Gdy zobaczyłem tę fotografię, początkowo myślałem, że to zdjęcie historyczne, wykonane jakoś 20-25 lat temu. Takiego układu samochodów – z rozbitą Tavrią oraz pauzującym tuż obok Renault serii R/Major – można by się spodziewać wówczas na polskich drogach. Jak się jednak okazuje, jest to zdjęcie z ubiegłego tygodnia, wykonane we wschodniej Ukrainie. Opublikowała je straż pożarna z obwodu ługańskiego, prezentując usuwanie skutków wypadku drogowego w Pavlogradzie pod Siewierodonieckiem. Mowa więc o dokładnie tym terenie, na którym skupia się obecnie rosyjska ofensywa.
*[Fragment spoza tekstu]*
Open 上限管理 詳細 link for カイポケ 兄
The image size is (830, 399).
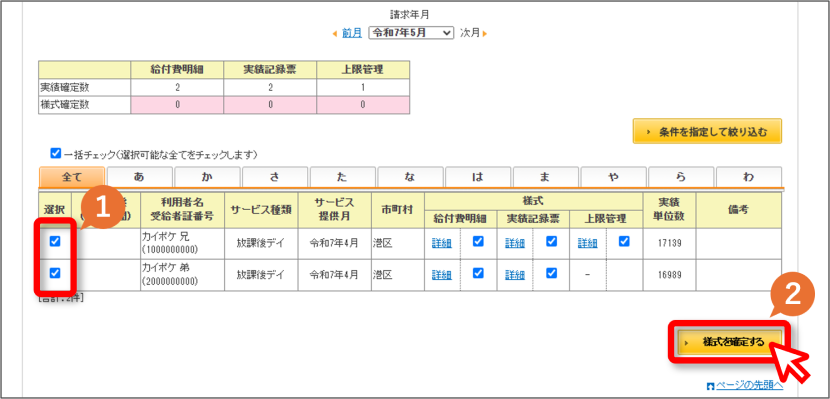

Widok wspomnianego Renault, pochodzącego z lat 1990-1996, u wielu osób zapewne wzbudzi sentyment. W latach 90-tych był to bowiem w naszym kraju wyjątkowo popularny model, powszechnie wysyłany w trasy międzynarodowe. Dzisiaj jest to już jednak w Polsce wyginięty gatunek, w większości wyeksportowany poza Europę, w tym głównie do Afryki Zachodniej. Co więcej, w Polsce mamy już nawet pierwszy odrestaurowany egzemplarz na zabytkowych rejestracjach, a więc pojazd ewidentnie został doceniony jako klasyk. Mam tutaj na myśli ciągnik z firmy Tedi-Trans, prezentowany w następującym artykule: Renault R350 Major, które uniknęło „emerytury” w Afryce – Sesja Miesiąca 04/2022
Tymczasem w ukraińskim transporcie krajowym to nadal normalnie używany model. Da się go tam znaleźć także w ogłoszeniach sprzedaży, z cenami rzędu 15-25 tys. złotych. Widok taki jak na powyższym zdjęciu, z zasłoniętymi firankami gdzieś przy drodze, raczej nikogo więc pod Siewierodonieckiem nie zdziwił. Swoją drogą jest to też kolejny przykład na to, jak wytrzymałym sprzętem okazały się te stare „Renówki”. Nie tylko od trzech dekad pozostają one na drodze, ale też dobrze radzą sobie z niedofinansowaną infrastrukturą drogową.